Imperial Kitten attacks
In a report published earlier this week, researchers say that Imperial Kitten launched phishing attacks in October using a ‘job recruitment’ theme in emails carrying a malicious Microsoft Excel attachment.
When opening the document, the malicious macro code within extracts two batch files that create persistence through registry modifications and and run Python payloads for reverse shell access.
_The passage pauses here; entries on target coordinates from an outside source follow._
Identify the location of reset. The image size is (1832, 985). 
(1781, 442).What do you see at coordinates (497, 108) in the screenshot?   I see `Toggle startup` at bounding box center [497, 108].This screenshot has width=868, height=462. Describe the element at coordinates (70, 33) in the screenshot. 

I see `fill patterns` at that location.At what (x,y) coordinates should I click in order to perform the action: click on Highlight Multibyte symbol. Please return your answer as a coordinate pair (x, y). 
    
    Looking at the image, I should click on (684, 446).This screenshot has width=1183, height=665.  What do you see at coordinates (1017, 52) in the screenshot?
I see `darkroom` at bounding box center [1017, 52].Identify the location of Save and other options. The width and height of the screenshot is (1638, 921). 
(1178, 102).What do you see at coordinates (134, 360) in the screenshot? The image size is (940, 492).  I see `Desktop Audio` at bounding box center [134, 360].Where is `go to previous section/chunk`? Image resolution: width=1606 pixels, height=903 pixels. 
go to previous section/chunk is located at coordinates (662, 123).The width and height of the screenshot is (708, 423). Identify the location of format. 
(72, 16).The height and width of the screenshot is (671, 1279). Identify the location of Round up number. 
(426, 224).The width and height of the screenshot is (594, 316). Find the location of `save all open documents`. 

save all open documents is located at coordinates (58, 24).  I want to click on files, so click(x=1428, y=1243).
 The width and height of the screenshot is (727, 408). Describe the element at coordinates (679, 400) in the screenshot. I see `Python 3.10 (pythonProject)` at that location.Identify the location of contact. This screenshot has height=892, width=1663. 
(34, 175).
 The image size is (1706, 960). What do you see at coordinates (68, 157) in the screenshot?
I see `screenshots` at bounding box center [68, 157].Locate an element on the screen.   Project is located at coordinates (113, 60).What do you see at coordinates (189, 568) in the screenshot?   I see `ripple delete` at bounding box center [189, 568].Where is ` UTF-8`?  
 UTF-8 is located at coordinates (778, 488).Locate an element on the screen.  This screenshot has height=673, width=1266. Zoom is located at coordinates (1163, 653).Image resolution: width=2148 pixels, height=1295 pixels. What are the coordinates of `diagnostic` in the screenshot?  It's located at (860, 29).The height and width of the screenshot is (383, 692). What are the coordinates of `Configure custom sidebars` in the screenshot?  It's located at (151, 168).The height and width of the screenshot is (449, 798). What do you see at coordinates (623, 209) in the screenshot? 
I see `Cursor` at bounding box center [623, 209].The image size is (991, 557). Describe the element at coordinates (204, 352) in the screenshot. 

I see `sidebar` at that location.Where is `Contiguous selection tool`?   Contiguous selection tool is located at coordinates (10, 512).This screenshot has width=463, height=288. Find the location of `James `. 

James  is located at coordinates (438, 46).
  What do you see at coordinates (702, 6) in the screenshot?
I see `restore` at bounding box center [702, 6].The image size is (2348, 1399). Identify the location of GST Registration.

The attacker then moves laterally on the network using tools like PAExec to execute processes remotely and NetScan for network reconnaissance. Additionally, they employ ProcDump to obtain credentials from the system memory.
Communication with the command and control (C2) server is achieved using the custom malware IMAPLoader and StandardKeyboard, both relying on email to exchange information.
The researchers say that StandardKeyboard persists on the compromised machine as the Windows Service Keyboard Service and executes base64-encoded commands received from the C2.
CrowdStrike confirmed for BleepingComputer that the October 2023 attacks targeted Israeli organizations following the Israel-Hamas conflict.
Past campaigns
In previous activity, Imperial Kitten carried watering hole attacks by compromising several Israeli websites with JavaScript code that collected information about visitors, such as browser data and IP address, profiling potential targets.
The Threat Intelligence team at PricewaterhouseCoopers (PwC) says that these campaigns occurred between 2022 and 2023 and targeted maritime, shipping and logistics sectors, some of the victims receiving the IMAPLoader malware that introduced additional payloads.
In other instances, Crowdstrike has seen the hackers breaching networks directly, leveraging public exploit code, using stolen VPN credentials, performing SQL injection, or through phishing emails sent to the target organization.
Both CrowdStrike and PwC [1, 2] provide indicators of compromise (IoCs) for malware and the adversary’s infrastructure used in the observed attacks.